**Exercise directions**
Every line in the listing below from the one with "Instruction: Uncheck the" through the one with "Given: Go to previous page arrow" is to be reproduced exactly, both ends included; leave out the rest.

**Provided data**
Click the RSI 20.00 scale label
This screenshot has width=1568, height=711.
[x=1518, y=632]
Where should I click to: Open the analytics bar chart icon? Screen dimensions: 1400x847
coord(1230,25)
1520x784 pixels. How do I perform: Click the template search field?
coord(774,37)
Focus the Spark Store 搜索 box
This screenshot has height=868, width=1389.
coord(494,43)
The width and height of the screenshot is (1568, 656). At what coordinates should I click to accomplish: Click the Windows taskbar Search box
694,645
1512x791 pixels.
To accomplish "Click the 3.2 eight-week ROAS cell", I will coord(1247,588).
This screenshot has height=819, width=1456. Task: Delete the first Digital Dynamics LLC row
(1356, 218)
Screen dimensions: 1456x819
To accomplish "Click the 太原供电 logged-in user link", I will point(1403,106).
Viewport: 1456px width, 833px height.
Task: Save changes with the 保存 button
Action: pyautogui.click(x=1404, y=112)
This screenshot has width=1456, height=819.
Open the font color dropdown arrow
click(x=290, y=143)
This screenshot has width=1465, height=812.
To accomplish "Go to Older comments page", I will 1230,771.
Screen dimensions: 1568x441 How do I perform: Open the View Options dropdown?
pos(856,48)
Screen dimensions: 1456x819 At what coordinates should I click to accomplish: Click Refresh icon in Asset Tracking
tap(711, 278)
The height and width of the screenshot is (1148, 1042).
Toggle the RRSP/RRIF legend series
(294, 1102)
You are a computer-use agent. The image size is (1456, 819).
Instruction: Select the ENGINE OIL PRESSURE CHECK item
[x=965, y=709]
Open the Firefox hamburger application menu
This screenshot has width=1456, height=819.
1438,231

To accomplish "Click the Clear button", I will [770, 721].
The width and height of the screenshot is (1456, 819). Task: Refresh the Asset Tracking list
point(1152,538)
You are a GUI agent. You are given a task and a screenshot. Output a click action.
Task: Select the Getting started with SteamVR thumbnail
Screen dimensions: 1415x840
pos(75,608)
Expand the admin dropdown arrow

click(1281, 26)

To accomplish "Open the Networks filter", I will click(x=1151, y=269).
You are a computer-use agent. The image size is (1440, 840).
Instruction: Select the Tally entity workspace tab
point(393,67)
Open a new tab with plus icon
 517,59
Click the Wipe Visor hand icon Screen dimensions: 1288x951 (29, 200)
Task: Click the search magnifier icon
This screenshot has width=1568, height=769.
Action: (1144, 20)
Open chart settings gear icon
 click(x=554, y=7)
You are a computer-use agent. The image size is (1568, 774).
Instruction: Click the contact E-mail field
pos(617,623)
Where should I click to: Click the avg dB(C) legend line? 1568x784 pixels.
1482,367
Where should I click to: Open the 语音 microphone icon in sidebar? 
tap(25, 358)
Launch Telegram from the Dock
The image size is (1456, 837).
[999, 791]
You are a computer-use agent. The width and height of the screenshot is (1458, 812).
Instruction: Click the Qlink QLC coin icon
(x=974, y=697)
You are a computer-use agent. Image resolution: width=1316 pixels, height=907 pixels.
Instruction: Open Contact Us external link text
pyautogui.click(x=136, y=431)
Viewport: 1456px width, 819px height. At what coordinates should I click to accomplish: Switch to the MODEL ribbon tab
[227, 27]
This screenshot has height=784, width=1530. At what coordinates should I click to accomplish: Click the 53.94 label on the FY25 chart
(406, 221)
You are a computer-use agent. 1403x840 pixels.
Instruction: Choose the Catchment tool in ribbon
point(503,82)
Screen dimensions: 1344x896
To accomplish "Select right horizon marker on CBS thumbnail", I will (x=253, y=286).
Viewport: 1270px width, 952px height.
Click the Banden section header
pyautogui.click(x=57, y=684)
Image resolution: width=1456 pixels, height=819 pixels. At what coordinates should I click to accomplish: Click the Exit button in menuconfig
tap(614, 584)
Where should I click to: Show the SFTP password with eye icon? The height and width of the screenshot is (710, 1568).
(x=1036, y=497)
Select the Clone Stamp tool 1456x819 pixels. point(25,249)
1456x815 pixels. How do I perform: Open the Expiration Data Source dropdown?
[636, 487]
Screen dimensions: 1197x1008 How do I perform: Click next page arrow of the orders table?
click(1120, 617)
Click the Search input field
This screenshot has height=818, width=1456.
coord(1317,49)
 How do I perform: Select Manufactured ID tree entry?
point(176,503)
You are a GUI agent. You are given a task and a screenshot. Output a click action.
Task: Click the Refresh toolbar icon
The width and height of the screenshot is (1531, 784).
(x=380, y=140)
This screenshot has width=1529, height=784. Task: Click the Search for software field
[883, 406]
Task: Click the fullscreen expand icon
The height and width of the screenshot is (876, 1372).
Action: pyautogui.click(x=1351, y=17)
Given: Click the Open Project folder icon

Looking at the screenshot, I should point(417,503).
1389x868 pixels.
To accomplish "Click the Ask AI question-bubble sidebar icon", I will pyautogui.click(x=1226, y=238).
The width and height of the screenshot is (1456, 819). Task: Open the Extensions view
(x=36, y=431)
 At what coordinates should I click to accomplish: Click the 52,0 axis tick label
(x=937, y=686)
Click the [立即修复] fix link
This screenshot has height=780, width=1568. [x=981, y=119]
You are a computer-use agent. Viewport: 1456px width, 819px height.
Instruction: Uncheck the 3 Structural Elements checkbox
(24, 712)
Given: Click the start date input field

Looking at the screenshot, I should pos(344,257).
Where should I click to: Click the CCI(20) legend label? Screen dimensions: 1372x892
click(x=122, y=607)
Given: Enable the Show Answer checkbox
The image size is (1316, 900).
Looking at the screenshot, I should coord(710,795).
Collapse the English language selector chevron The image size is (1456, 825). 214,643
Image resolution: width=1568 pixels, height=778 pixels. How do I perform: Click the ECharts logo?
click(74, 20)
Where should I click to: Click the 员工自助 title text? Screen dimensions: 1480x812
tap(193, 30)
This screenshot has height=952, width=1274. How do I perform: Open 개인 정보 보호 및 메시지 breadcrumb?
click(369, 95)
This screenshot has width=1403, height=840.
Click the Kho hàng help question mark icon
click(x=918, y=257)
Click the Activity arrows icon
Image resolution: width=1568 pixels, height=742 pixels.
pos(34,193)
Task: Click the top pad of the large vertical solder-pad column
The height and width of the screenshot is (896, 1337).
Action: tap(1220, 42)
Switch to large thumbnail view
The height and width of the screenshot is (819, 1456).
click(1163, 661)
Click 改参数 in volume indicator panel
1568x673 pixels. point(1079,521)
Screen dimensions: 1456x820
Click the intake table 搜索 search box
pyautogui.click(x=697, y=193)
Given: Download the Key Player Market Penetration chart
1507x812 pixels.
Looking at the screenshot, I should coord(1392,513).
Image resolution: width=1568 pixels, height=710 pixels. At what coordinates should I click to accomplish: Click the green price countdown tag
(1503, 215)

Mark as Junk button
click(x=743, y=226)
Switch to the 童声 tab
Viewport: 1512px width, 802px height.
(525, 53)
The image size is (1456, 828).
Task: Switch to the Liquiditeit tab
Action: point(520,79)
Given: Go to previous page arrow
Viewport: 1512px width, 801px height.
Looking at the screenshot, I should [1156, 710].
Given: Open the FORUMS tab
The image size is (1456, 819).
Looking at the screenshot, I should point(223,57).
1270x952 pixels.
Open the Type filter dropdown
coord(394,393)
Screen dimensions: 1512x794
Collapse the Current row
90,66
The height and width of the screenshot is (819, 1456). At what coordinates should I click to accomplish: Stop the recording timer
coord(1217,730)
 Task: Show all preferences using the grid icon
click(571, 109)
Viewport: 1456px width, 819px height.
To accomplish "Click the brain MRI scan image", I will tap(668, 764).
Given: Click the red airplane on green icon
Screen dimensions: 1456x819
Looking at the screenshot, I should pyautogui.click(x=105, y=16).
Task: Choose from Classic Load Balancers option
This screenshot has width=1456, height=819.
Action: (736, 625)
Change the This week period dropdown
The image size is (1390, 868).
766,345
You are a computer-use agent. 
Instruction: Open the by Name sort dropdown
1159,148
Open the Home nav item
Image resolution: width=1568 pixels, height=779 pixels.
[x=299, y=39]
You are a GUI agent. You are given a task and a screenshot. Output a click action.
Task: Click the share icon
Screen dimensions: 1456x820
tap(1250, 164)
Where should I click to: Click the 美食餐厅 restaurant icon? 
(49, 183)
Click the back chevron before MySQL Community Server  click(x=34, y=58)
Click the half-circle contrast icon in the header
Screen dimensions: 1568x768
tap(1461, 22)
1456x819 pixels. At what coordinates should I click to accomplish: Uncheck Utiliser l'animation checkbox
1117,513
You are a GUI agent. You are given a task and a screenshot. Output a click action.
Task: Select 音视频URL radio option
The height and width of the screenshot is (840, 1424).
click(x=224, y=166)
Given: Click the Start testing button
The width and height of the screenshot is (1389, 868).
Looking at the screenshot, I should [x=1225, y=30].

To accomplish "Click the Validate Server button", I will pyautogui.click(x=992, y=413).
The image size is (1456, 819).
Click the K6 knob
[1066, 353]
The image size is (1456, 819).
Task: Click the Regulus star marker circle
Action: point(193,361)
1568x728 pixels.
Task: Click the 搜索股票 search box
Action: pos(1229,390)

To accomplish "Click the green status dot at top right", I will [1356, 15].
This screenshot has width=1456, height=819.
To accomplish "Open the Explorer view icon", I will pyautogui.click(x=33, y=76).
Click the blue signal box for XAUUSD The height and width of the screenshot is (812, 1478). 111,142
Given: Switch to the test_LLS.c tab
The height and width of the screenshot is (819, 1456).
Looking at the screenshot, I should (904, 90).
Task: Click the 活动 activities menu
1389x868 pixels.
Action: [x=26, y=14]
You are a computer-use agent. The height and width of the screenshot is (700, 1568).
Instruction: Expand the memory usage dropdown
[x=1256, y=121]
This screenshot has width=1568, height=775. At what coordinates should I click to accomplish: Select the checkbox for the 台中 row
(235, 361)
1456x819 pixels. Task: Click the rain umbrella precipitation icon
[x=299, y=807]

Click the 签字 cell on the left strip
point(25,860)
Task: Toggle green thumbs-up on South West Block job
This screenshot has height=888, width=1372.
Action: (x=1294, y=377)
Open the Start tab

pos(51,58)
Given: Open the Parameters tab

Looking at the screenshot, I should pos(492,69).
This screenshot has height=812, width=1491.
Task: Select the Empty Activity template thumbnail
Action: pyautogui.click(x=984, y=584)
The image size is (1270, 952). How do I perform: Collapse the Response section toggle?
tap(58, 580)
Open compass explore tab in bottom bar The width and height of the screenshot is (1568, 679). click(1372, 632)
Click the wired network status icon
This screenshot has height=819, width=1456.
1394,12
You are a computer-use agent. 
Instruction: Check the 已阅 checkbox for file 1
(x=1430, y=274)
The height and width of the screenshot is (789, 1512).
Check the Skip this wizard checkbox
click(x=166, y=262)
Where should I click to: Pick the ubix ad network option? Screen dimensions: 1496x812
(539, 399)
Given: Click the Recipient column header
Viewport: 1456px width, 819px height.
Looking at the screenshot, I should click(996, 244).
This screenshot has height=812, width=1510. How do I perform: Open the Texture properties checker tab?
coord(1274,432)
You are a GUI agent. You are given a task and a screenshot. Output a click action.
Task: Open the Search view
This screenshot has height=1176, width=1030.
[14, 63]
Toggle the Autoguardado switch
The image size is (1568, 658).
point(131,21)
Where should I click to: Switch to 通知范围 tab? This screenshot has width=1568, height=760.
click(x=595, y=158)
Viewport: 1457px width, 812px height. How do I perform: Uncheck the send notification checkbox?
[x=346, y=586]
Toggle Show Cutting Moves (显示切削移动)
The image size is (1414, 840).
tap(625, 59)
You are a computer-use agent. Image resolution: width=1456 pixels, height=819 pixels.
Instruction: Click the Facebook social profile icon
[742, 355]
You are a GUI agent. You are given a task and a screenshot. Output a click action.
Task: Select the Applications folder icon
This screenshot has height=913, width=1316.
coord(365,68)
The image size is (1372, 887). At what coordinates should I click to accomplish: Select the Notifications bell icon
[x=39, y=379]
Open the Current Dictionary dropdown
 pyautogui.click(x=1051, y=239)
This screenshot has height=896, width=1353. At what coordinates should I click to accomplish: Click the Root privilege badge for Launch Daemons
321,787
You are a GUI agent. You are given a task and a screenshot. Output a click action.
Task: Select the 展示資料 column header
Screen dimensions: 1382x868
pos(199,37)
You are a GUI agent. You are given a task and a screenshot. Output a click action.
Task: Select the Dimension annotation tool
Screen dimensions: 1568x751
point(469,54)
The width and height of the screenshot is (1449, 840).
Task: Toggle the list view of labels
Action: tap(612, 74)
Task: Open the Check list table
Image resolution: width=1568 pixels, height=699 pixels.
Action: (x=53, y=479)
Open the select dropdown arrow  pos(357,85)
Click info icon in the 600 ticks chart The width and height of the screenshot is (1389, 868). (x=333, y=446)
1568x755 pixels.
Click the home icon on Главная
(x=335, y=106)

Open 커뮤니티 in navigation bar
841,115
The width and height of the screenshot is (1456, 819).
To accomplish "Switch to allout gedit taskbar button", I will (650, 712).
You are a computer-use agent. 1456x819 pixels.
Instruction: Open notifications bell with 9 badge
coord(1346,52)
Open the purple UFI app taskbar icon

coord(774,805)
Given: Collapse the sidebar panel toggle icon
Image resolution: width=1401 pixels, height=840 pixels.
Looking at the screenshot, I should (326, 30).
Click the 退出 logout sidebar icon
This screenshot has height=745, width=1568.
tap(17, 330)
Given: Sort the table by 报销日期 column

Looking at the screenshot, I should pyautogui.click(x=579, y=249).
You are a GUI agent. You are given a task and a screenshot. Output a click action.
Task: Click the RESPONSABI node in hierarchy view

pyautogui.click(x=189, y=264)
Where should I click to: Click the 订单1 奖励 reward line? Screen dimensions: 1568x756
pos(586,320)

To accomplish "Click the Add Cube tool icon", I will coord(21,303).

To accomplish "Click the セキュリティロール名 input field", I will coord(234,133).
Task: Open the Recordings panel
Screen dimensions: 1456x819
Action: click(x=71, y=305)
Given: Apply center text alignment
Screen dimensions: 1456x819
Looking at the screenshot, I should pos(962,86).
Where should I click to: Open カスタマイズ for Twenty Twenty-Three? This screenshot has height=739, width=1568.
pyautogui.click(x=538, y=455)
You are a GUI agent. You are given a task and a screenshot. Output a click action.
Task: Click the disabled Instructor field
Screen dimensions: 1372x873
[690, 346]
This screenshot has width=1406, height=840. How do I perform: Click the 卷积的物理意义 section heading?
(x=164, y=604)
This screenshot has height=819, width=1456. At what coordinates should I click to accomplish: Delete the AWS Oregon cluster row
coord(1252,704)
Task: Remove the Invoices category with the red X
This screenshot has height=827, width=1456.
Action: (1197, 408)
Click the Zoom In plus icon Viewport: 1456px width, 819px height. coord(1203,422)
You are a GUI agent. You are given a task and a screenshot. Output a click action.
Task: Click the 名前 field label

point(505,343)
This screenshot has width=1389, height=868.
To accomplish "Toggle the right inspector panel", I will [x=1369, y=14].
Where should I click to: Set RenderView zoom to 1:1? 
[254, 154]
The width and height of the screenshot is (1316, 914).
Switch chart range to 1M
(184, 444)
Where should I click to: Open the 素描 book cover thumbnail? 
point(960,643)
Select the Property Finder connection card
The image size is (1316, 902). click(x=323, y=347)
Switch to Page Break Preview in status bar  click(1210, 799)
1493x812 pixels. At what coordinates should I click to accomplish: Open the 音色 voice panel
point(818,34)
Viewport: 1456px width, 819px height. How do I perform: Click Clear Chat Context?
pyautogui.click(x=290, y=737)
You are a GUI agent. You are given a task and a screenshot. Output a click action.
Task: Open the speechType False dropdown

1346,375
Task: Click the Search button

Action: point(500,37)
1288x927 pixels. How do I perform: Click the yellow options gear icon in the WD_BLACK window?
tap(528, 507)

**Written answer**
Instruction: Uncheck the 3 Structural Elements checkbox
(24, 712)
Given: Click the start date input field

Looking at the screenshot, I should pos(344,257).
Where should I click to: Click the CCI(20) legend label? Screen dimensions: 1372x892
click(x=122, y=607)
Given: Enable the Show Answer checkbox
The image size is (1316, 900).
Looking at the screenshot, I should coord(710,795).
Collapse the English language selector chevron The image size is (1456, 825). 214,643
Image resolution: width=1568 pixels, height=778 pixels. How do I perform: Click the ECharts logo?
click(74, 20)
Where should I click to: Click the 员工自助 title text? Screen dimensions: 1480x812
tap(193, 30)
This screenshot has height=952, width=1274. How do I perform: Open 개인 정보 보호 및 메시지 breadcrumb?
click(369, 95)
This screenshot has width=1403, height=840.
Click the Kho hàng help question mark icon
click(x=918, y=257)
Click the Activity arrows icon
Image resolution: width=1568 pixels, height=742 pixels.
pos(34,193)
Task: Click the top pad of the large vertical solder-pad column
The height and width of the screenshot is (896, 1337).
Action: tap(1220, 42)
Switch to large thumbnail view
The height and width of the screenshot is (819, 1456).
click(1163, 661)
Click 改参数 in volume indicator panel
1568x673 pixels. point(1079,521)
Screen dimensions: 1456x820
Click the intake table 搜索 search box
pyautogui.click(x=697, y=193)
Given: Download the Key Player Market Penetration chart
1507x812 pixels.
Looking at the screenshot, I should coord(1392,513).
Image resolution: width=1568 pixels, height=710 pixels. At what coordinates should I click to accomplish: Click the green price countdown tag
(1503, 215)

Mark as Junk button
click(x=743, y=226)
Switch to the 童声 tab
Viewport: 1512px width, 802px height.
(525, 53)
The image size is (1456, 828).
Task: Switch to the Liquiditeit tab
Action: point(520,79)
Given: Go to previous page arrow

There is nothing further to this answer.